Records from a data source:
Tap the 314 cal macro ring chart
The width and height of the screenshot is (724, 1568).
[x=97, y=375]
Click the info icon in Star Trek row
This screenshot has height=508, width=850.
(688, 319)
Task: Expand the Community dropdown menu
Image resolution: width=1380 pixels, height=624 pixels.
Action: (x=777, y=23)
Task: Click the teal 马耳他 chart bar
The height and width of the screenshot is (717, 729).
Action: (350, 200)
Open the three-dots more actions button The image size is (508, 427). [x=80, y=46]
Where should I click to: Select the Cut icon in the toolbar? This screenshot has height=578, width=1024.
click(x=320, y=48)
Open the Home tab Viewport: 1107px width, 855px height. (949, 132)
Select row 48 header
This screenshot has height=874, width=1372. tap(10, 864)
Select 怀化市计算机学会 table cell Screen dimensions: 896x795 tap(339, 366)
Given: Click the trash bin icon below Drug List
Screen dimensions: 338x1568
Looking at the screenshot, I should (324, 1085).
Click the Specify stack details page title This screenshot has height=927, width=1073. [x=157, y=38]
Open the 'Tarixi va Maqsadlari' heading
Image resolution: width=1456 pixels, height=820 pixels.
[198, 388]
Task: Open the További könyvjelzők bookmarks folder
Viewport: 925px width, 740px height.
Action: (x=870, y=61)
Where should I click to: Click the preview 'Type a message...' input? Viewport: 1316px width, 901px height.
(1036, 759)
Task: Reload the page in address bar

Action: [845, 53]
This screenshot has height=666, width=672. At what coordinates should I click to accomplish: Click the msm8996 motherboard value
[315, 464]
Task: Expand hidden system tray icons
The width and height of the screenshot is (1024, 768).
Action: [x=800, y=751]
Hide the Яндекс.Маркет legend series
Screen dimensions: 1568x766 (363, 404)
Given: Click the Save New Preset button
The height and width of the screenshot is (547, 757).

Requirement: Which lines above carry the string "Expand"? Copy those lines.

Answer box:
Task: Expand the Community dropdown menu
Task: Expand hidden system tray icons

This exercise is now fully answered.